→ Stated task 1: According to the excerpt on xarray grid operations, what does the skeletonize function do?
→ Stated task 2: Transcribe the excerpt on xarray grid operations without changes, starting at "landuse_classes = np.unique(landuse_classes)" and ending at "by using .groupby.".
→ Stated task 3: Pick up the excerpt on xarray grid operations after its final line and write the next part.

→ Document extract:
'''
Or using the inverse:

eroded = xr.full_like(is_land, False)
eroded.values = skimage.morphology.binary_erosion(is_sea.values, iterations=1)
coastal_zone = is_sea - eroded
coastal_zone = coastal_zone.where(is_sea)

These operations also work in three dimensions.

skimage.morpohology has a few other functions to be aware of:

  • skimage.morpohology.label to find connected zones (also in 3D)

  • skimage.morpohology.watershed to find watershed basins

  • skimage.morpohology.skeletonize to reduce connected zones to a pixel wide line

  • skimage.morpohology.fill to perform flood filling on an image

Aggregating with groupby

A common operation in geospatial analyses is aggregating one grid based on another classification grid, for example land use.

We can do this via .where:

landuse_classes = np.unique(landuse_classes)
landuse_classes = landuse_classes[~np.isnan(landuse_classes)]

aggregated = {}
for class in landuse_classes:
   aggregated[class] = grid.where(landuse_classes == class).sum(["y", "x"])

A more convenient way of doing this is by using .groupby.

ds = xr.Dataset()
ds["landuse"] = landuse_classes
ds["grid"] = grid
grouped = ds.groupby("landuse")
'''
→ Provided data:
'''
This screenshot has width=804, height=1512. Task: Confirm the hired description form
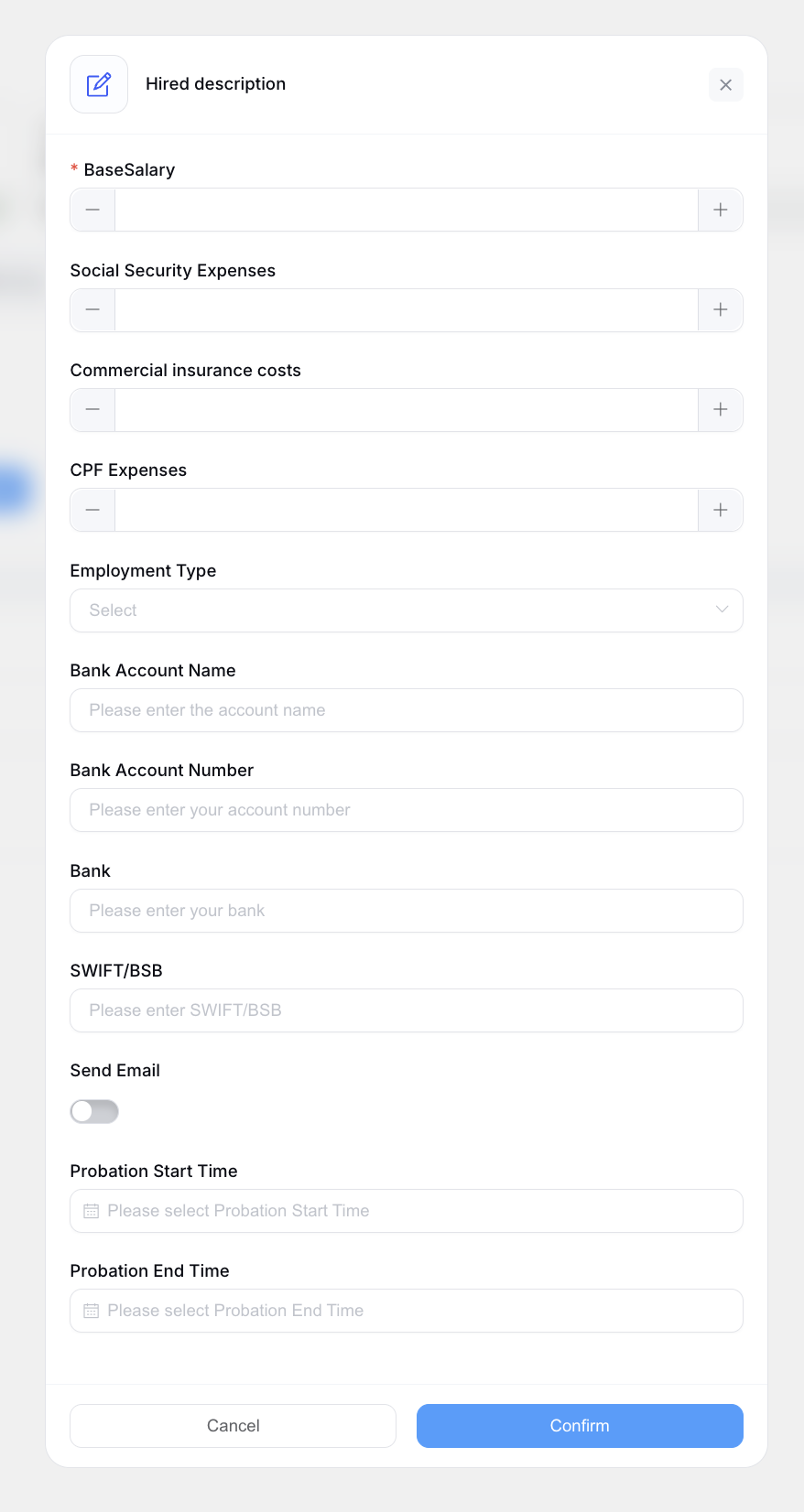[580, 1426]
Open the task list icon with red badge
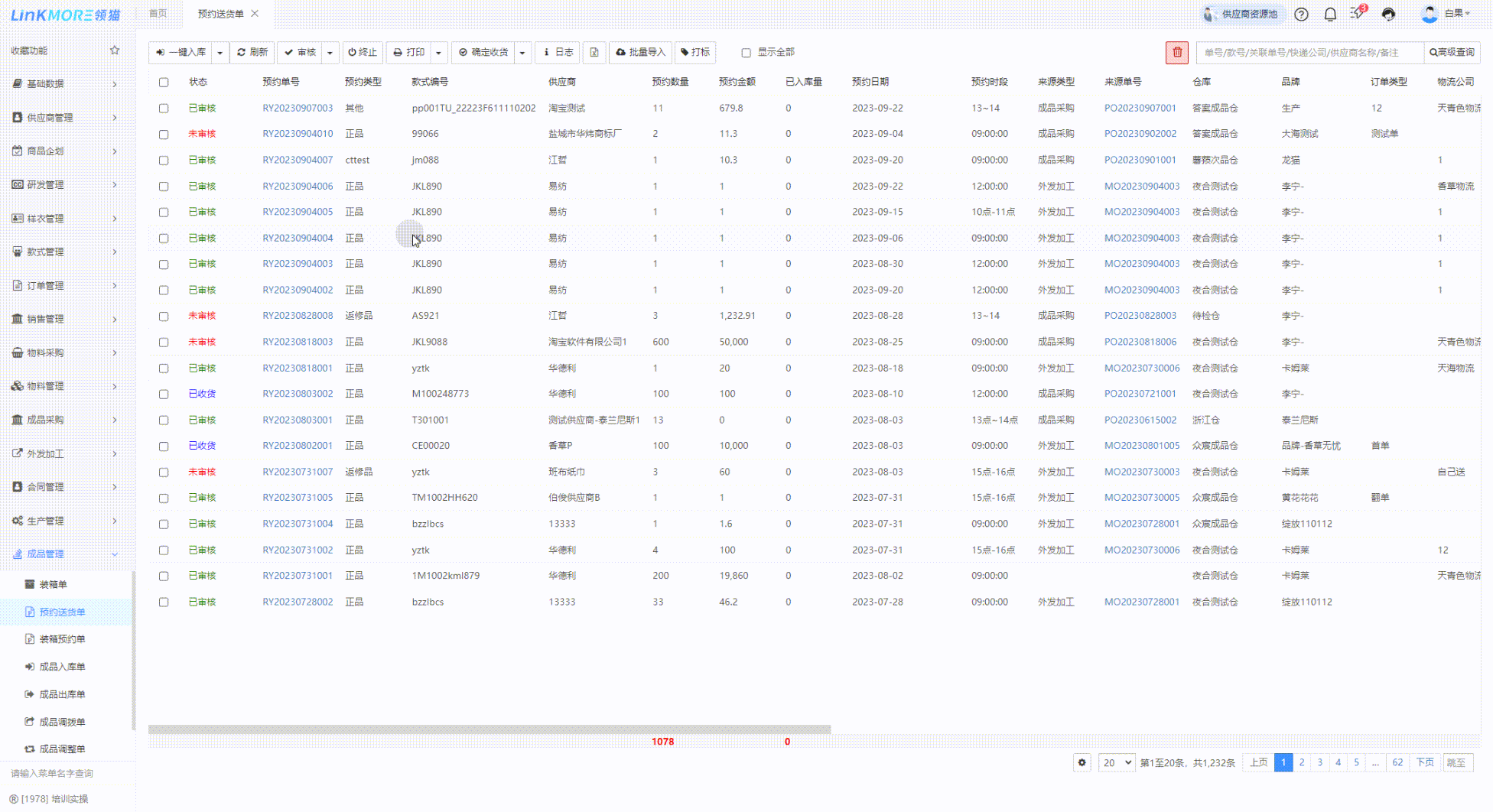Image resolution: width=1493 pixels, height=812 pixels. (1358, 14)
'''
→ Written answer 1: It reduces connected zones to a pixel wide line.

→ Written answer 2:
landuse_classes = np.unique(landuse_classes)
landuse_classes = landuse_classes[~np.isnan(landuse_classes)]

aggregated = {}
for class in landuse_classes:
   aggregated[class] = grid.where(landuse_classes == class).sum(["y", "x"])

A more convenient way of doing this is by using .groupby.

→ Written answer 3:
aggregated = grouped.sum("stacked_yx")

Note that the reduction on the groupby object is rather non-obvious: stacked_yx. To find out how coordinates have been combined, the following provides a peek at the first group:

list(grouped)[0][0]

A note on performance

These implementations are technically not the most efficient: the aggregation takes multiple passes over the data, while in principle a single pass is sufficient:

aggregated = {}
nrow, ncol = grid.shape
for i in range(nrow):
   for j in range(ncol):
      landuse = landuse_classes[i, j]
      aggregated[landuse] += grid[i, j]

While this code takes only a single pass over the data, it will generally be much slower than the two alternatives above. The reason is that while they take multiple passes, the passes are executed within compiled and fast numpy code, rather than slow dynamic Python loops. imod also provides a fast aggregation function, which does aggregate in a single pass.

This is true in general. Getting and setting values via .sel, .isel, and .where will be generally much faster than writing loops to collect or change elements. Where these methods are insufficiently fast, we might have defined a specific fast implementation in imod.

A short demonstration

head = imod.idf.open("head*_l1.idf")
is_max_in_time = head == head.max("time")
max_year = head["time.year"].where(is_max_in_time).min("time")

This code snippet combines several features:

  • We open the data for the first layer, for all times.

  • We compute the year of every timestamp.

  • We look for the heads (at every (x, y)) that are the highest at that location.

  • We select the year of the timestamp at the moment; the other values end up as nan.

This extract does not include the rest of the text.